__TASK OBJECTIVE__. From the entries below, copy each line in which the word "computer" occurs.

__GIVEN ENTRIES__.
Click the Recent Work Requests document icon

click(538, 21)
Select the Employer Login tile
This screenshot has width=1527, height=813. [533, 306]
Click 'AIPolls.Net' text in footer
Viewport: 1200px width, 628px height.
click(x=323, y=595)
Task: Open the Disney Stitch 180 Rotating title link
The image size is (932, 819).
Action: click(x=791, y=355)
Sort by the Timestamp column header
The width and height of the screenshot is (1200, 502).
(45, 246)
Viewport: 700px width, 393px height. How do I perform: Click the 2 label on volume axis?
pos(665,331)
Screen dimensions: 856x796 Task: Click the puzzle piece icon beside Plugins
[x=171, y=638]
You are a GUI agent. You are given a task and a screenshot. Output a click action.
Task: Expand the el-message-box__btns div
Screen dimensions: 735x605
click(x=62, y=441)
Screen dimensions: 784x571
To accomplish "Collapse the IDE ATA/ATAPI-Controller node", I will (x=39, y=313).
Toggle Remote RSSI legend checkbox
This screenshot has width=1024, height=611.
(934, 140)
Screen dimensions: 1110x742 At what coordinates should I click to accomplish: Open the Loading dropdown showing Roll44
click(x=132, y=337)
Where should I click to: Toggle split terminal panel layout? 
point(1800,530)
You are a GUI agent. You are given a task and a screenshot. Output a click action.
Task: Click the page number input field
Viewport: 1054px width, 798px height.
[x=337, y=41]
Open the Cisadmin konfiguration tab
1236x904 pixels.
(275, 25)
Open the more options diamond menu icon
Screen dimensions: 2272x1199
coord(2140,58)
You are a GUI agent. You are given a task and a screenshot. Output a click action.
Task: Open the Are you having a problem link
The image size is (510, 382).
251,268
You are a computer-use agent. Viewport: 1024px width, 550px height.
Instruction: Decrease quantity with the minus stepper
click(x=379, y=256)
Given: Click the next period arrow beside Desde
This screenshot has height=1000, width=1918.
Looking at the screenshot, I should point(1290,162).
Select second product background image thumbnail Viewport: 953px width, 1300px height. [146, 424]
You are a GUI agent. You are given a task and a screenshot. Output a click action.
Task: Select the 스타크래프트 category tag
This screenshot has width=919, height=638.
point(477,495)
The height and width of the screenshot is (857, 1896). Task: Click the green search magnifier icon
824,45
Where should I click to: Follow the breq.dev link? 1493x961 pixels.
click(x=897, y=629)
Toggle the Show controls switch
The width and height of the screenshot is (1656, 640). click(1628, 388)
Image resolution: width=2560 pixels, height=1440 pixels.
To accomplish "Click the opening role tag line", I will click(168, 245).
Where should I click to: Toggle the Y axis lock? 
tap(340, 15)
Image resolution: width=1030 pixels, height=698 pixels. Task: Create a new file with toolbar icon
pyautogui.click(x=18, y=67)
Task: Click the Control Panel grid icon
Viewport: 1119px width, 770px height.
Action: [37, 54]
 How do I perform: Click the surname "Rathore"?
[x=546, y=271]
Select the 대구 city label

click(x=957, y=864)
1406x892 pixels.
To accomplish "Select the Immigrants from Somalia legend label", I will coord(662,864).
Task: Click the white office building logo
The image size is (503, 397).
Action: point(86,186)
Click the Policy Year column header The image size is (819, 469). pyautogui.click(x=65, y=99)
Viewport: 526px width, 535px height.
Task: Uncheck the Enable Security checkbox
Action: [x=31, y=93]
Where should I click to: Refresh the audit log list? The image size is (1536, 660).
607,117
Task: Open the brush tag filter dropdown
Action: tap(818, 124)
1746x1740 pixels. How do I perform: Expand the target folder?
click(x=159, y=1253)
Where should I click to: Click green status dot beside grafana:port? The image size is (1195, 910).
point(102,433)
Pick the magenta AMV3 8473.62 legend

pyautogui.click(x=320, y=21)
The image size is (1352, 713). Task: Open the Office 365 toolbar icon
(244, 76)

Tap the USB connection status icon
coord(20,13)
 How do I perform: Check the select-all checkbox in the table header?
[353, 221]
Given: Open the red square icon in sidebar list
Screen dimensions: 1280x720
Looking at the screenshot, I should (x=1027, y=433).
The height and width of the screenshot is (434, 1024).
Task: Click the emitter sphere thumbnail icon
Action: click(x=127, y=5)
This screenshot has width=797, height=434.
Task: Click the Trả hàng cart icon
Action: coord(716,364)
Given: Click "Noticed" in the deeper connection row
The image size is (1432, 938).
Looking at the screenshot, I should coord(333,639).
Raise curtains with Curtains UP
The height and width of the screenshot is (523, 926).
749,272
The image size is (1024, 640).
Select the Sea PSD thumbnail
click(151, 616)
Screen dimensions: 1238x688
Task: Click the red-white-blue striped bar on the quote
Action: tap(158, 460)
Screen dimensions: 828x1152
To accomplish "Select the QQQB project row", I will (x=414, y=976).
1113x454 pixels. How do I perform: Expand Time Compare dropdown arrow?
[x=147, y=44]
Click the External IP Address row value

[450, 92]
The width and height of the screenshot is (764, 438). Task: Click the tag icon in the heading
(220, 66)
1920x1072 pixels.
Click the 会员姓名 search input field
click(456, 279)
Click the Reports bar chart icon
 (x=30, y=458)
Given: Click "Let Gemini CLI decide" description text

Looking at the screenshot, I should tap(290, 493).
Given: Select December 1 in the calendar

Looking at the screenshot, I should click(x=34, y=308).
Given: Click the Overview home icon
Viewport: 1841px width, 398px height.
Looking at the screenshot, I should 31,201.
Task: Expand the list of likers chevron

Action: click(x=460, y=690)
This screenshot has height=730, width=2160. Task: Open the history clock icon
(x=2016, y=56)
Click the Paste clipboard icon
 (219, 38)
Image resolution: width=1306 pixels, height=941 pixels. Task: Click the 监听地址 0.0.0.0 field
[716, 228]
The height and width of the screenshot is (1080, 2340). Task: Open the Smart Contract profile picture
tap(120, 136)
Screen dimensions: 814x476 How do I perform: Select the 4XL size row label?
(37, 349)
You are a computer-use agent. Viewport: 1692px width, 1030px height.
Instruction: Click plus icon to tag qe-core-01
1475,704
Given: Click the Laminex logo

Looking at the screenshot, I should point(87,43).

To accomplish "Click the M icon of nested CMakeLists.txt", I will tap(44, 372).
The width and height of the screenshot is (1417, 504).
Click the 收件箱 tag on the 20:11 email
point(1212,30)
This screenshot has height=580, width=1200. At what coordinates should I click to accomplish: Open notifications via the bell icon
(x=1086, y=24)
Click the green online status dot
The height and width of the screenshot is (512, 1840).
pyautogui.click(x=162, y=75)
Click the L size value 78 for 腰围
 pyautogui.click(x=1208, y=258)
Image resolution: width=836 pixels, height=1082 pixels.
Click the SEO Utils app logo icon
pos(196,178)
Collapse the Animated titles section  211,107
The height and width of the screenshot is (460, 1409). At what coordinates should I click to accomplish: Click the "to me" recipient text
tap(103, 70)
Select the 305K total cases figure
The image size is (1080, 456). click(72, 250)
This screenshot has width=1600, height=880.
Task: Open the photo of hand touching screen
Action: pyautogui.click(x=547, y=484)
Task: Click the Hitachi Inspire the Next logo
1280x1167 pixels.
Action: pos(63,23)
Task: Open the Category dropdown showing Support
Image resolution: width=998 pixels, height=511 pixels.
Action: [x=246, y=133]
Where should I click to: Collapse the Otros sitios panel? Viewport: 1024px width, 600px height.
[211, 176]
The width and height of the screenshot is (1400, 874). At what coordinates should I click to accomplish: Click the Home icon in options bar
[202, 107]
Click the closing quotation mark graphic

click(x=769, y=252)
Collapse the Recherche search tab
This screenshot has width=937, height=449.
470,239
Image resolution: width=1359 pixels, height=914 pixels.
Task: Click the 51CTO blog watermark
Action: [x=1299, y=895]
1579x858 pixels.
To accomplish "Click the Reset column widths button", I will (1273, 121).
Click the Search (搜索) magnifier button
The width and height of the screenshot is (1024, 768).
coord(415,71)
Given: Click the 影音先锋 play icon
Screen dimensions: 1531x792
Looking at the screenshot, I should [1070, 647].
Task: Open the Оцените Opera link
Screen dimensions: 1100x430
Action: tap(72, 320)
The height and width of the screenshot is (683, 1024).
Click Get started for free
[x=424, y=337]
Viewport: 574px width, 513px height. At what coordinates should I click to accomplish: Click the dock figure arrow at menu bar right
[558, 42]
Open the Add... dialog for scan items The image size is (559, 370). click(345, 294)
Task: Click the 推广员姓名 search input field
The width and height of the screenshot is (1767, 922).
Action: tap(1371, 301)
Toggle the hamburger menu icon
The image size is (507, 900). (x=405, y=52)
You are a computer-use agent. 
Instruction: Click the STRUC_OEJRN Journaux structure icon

__YOUR SOLUTION__.
You are a computer-use agent. Viewport: 1024px width, 550px height.
You are a computer-use agent. Viewport: 1692px width, 1030px height.
You are a computer-use agent. 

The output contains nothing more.